◆ Aim of the exercise ◆
Transcribe only the part of the listing below that begins at the line containing "Image resolution: width=750" and runs to its final line, keeping both ends.
****************
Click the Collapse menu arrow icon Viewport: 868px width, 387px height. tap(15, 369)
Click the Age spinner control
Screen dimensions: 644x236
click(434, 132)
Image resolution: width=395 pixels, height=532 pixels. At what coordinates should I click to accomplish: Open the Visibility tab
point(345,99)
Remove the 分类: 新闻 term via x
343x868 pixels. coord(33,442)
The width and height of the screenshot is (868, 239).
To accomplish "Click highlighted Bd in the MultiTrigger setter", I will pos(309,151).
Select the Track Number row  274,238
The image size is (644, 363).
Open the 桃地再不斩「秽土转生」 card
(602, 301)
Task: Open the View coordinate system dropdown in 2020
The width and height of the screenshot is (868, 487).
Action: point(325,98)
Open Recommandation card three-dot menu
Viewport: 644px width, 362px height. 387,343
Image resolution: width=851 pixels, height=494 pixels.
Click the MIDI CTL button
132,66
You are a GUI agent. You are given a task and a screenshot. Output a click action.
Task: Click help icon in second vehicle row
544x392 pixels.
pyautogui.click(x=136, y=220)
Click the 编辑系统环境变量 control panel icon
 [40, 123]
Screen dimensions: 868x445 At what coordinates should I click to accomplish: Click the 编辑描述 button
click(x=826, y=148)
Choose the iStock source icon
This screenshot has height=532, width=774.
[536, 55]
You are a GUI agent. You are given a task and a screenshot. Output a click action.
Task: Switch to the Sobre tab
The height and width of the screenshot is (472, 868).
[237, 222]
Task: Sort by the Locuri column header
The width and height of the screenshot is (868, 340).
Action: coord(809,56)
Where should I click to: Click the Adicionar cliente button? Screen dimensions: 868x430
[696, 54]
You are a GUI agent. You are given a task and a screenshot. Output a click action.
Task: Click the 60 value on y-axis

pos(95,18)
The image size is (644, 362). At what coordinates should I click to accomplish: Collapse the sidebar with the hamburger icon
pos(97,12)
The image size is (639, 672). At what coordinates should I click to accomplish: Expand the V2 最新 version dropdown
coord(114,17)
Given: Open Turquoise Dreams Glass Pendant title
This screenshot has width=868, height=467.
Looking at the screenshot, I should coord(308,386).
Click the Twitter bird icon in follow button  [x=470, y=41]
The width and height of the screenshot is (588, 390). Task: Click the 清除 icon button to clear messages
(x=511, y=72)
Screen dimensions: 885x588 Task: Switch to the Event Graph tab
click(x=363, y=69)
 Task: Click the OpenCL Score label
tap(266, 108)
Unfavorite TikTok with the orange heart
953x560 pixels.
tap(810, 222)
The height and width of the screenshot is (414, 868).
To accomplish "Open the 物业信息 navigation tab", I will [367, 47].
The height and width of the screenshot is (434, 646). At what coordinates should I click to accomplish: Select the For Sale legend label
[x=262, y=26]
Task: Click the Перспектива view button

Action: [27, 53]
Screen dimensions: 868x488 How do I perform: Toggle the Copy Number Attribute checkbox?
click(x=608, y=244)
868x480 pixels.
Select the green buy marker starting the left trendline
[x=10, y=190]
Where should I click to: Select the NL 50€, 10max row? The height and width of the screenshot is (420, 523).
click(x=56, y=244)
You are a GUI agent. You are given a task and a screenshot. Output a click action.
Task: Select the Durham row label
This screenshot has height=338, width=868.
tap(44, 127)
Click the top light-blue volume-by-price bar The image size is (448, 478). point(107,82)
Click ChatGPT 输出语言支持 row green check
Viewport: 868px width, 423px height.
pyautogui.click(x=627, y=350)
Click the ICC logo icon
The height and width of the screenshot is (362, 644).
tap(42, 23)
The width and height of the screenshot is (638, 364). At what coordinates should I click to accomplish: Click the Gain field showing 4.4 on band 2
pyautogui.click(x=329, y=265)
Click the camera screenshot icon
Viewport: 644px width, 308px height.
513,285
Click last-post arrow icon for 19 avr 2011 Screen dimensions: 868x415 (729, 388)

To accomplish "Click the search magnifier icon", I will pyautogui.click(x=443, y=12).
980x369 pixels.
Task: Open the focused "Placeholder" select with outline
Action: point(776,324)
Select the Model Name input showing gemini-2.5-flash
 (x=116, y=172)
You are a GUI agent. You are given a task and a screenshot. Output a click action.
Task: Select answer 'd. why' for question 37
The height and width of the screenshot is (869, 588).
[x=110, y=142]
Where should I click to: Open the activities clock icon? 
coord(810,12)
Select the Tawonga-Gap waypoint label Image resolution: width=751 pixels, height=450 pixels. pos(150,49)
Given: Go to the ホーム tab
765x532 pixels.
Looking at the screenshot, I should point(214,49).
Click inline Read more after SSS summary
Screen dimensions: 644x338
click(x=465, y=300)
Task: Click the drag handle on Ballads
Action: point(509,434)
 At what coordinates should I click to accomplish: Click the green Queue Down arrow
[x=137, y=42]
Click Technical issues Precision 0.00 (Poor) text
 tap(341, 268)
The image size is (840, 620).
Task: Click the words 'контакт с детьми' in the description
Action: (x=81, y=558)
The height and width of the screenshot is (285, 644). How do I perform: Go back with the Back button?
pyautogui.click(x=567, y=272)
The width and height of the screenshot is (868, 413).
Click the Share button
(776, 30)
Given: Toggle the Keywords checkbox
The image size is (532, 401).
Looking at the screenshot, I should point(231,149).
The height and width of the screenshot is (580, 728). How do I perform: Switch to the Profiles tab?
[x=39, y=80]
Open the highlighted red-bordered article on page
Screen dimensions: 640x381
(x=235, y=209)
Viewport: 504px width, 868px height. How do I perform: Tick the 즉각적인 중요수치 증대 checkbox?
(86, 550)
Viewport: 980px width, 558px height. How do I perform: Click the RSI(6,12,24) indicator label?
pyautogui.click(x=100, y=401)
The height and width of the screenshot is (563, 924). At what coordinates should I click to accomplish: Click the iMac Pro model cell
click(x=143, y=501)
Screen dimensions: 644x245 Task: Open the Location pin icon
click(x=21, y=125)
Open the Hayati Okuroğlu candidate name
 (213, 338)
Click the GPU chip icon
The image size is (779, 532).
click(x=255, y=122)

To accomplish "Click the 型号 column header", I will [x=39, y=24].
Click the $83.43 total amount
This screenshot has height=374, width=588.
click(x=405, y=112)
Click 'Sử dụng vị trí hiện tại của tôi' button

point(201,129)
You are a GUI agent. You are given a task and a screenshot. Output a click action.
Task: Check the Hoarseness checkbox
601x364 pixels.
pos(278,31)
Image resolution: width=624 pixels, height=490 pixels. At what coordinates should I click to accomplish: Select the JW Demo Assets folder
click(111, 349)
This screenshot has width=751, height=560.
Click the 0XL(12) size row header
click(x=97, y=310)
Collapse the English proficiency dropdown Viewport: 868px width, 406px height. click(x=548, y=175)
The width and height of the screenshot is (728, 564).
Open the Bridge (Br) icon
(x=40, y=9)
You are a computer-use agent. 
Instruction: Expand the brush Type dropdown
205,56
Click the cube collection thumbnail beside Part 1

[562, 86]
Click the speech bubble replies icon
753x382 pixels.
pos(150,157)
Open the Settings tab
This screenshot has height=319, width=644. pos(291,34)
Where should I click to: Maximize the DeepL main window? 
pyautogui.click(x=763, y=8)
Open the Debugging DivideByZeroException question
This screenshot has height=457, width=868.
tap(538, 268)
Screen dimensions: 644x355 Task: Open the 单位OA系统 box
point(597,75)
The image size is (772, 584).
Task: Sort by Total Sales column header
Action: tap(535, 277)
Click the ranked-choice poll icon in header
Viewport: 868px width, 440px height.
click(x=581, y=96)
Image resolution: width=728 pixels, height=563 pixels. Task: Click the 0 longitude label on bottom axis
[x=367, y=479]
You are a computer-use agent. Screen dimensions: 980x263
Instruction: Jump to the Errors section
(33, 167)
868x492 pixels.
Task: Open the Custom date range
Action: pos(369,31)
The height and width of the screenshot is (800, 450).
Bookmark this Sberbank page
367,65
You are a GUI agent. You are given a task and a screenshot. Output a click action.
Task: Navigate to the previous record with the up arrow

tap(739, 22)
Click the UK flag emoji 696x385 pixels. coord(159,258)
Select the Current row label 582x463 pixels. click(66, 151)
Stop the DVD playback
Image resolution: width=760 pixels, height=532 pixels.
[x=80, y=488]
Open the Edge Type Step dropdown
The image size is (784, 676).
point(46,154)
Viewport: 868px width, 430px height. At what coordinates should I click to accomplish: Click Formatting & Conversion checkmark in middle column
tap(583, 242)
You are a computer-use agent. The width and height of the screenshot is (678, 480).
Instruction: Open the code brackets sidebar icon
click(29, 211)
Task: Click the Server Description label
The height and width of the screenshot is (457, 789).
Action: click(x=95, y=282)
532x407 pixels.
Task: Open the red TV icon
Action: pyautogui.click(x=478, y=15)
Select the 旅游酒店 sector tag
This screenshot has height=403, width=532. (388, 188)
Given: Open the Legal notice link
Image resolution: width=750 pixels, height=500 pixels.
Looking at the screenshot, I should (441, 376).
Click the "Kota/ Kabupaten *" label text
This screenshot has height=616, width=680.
****************
◆ Exercise output ◆
Image resolution: width=750 pixels, height=500 pixels.
Looking at the screenshot, I should (441, 376).
Click the "Kota/ Kabupaten *" label text
This screenshot has height=616, width=680.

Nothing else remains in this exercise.